ACLU of Vermont Staff Attorney Hillary Rich sent the letter to the town on Feb. 8, explaining the ACLU examined public records from 2020 to 2022 and found Rutland Town police issued at least 10 trespass notices restricting access to public property. People had been barred from Northwood Park, the entrance to Green Mountain Plaza, the Town Hall and recreation facilities and fields.
“Police served six of those notices at the express request or prompting of Select Board members —without providing a reason for their issuance in the notice or a process to challenge them,” according to the ACLU.
“When government officials can unilaterally restrict someone’s ability to participate in public life, without any true limits on their discretion, there is a real risk of abuse of power and violation of constitutional rights,” Rich said in a press release. “We hope that Rutland and other towns will take this opportunity to ensure their policies are consistent with constitutional mandates as well as the values of an inclusive, participatory democracy.”
The letter says Rutland’s current policy for trespass notices is inadequate to protect residents’ due process rights. Prior to being contacted by the ACLU, the town did not have a policy.
“In 2022, after receiving a public records request from the ACLU-VT, the Rutland Town Police Department adopted the Vermont League of Cities and Towns’ model policy regarding the issuance of trespass notices,” Rich said in a letter to the town.
Rich said the trespass policy pertains just to private property and doesn’t protect individuals barred from public property.
Rich said the ACLU recently filed a lawsuit against Newport and an amicus brief in support of a Montpelier resident who was issued a no trespass and forcibly removed from a city council meeting without due process.
The letter also notes the ACLU has been successful in a case against the Addison Rutland Supervisory Union and Burlington over no-trespass orders.
Rutland town Select Board chair Don Chioffi said the town was consulting its lawyer about changing the trespass policy when the board meets again Feb. 28.
“He’s looking at it right now and he’ll give us an update when he finishes his work,” Chioffi said. “We’ll see, it’s in process. Initially he said he didn’t feel anything was required. He feels we’re doing what we’re supposed to do.”
Though compliant, Chioffi was irked by the letter.
“With all the problems in the world…problems that we have in this country that are being violated rampantly, profusely, for the ACLU to be down here in the little old town of Rutland worried about a notification on a no trespass order has got to be the most ludacris thing I’ve ever heard of in my life.”
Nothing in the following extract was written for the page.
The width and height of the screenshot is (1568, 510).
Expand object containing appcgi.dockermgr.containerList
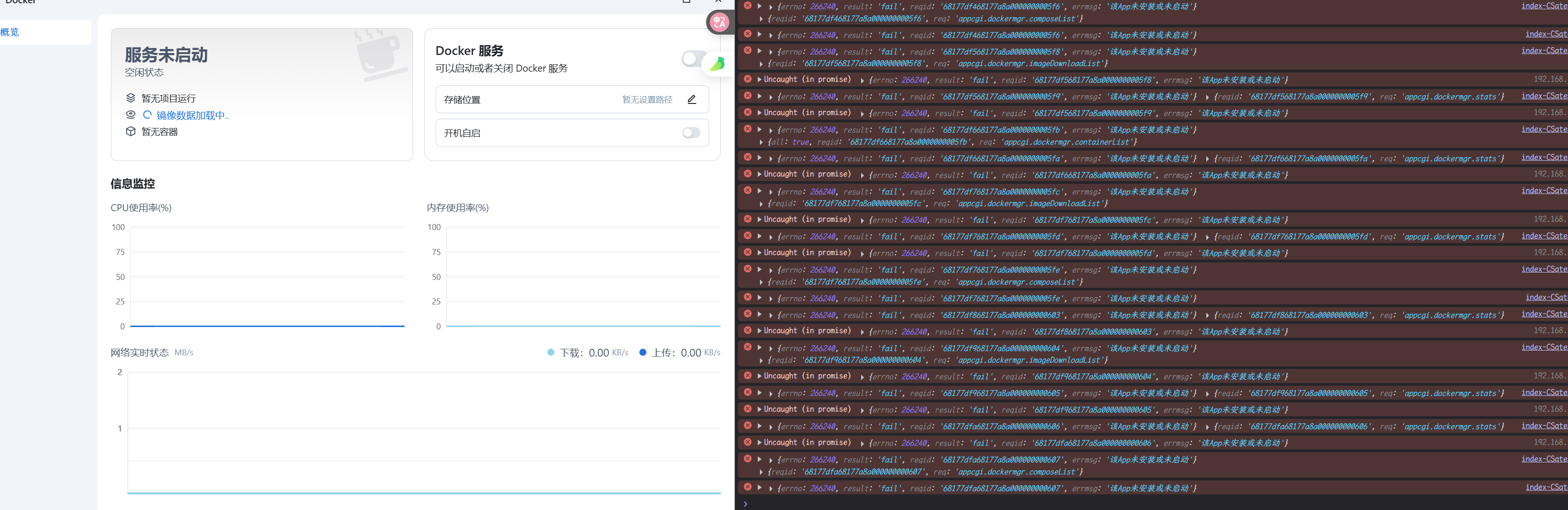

Chioffi could only recall one incident in which an individual was issued a no-trespass order. Former clerk and treasurer Kristen Hathaway was issued a no trespass order from the Town Hall in January 2022 following a dispute between her and new town clerk and treasurer Kari Clark at the Town Office, the Rutland Herald reported. Clark was elected in 2020 after defeating three other candidates, including Hathaway’s husband.